**REQUIREMENTS:** Copy out all of the rows below with every "Instruction" swapped for "Command", keeping everything else the same.

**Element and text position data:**
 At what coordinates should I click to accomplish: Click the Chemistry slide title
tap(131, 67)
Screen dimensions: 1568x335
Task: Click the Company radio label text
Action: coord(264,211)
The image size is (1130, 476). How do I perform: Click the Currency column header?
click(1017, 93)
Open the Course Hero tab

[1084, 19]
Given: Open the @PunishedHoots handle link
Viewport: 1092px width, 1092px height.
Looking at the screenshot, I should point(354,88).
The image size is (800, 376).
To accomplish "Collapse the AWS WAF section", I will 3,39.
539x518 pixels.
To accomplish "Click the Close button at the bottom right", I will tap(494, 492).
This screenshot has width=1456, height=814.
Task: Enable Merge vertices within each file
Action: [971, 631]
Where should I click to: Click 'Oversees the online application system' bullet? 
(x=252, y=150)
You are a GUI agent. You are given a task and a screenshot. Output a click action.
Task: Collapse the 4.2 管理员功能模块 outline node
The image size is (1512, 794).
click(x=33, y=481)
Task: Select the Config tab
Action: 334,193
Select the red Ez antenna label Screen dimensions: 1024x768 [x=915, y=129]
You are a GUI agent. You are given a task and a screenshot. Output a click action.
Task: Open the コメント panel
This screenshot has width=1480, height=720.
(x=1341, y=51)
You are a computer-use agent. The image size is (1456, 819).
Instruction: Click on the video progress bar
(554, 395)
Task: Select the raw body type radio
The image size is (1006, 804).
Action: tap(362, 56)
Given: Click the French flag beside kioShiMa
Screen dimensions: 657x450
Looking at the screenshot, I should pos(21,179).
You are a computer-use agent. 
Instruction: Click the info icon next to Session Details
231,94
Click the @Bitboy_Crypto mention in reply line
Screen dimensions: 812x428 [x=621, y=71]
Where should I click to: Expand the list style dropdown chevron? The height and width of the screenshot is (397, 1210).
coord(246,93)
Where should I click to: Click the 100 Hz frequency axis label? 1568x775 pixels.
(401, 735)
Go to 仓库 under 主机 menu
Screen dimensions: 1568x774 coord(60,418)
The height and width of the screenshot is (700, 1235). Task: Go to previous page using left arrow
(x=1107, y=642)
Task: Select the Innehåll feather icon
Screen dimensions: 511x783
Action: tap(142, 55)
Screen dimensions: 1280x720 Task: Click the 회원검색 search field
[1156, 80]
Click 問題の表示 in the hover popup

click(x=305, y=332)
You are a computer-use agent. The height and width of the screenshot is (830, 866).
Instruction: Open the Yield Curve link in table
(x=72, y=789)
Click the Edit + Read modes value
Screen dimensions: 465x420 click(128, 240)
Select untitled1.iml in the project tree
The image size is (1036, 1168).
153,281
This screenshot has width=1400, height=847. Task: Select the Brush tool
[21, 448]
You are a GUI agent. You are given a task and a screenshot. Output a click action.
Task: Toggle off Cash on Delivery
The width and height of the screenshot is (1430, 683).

**RESULT OF THIS EXERCISE:**
 At what coordinates should I click to accomplish: Click the Chemistry slide title
tap(131, 67)
Screen dimensions: 1568x335
Task: Click the Company radio label text
Action: coord(264,211)
The image size is (1130, 476). How do I perform: Click the Currency column header?
click(1017, 93)
Open the Course Hero tab

[1084, 19]
Given: Open the @PunishedHoots handle link
Viewport: 1092px width, 1092px height.
Looking at the screenshot, I should point(354,88).
The image size is (800, 376).
To accomplish "Collapse the AWS WAF section", I will 3,39.
539x518 pixels.
To accomplish "Click the Close button at the bottom right", I will tap(494, 492).
This screenshot has width=1456, height=814.
Task: Enable Merge vertices within each file
Action: [971, 631]
Where should I click to: Click 'Oversees the online application system' bullet? 
(x=252, y=150)
You are a GUI agent. You are given a task and a screenshot. Output a click action.
Task: Collapse the 4.2 管理员功能模块 outline node
The image size is (1512, 794).
click(x=33, y=481)
Task: Select the Config tab
Action: 334,193
Select the red Ez antenna label Screen dimensions: 1024x768 [x=915, y=129]
You are a GUI agent. You are given a task and a screenshot. Output a click action.
Task: Open the コメント panel
This screenshot has width=1480, height=720.
(x=1341, y=51)
You are a computer-use agent. The image size is (1456, 819).
Command: Click on the video progress bar
(554, 395)
Task: Select the raw body type radio
The image size is (1006, 804).
Action: tap(362, 56)
Given: Click the French flag beside kioShiMa
Screen dimensions: 657x450
Looking at the screenshot, I should pos(21,179).
You are a computer-use agent. 
Command: Click the info icon next to Session Details
231,94
Click the @Bitboy_Crypto mention in reply line
Screen dimensions: 812x428 [x=621, y=71]
Where should I click to: Expand the list style dropdown chevron? The height and width of the screenshot is (397, 1210).
coord(246,93)
Where should I click to: Click the 100 Hz frequency axis label? 1568x775 pixels.
(401, 735)
Go to 仓库 under 主机 menu
Screen dimensions: 1568x774 coord(60,418)
The height and width of the screenshot is (700, 1235). Task: Go to previous page using left arrow
(x=1107, y=642)
Task: Select the Innehåll feather icon
Screen dimensions: 511x783
Action: tap(142, 55)
Screen dimensions: 1280x720 Task: Click the 회원검색 search field
[1156, 80]
Click 問題の表示 in the hover popup

click(x=305, y=332)
You are a computer-use agent. The height and width of the screenshot is (830, 866).
Command: Open the Yield Curve link in table
(x=72, y=789)
Click the Edit + Read modes value
Screen dimensions: 465x420 click(128, 240)
Select untitled1.iml in the project tree
The image size is (1036, 1168).
153,281
This screenshot has width=1400, height=847. Task: Select the Brush tool
[21, 448]
You are a GUI agent. You are given a task and a screenshot. Output a click action.
Task: Toggle off Cash on Delivery
The width and height of the screenshot is (1430, 683).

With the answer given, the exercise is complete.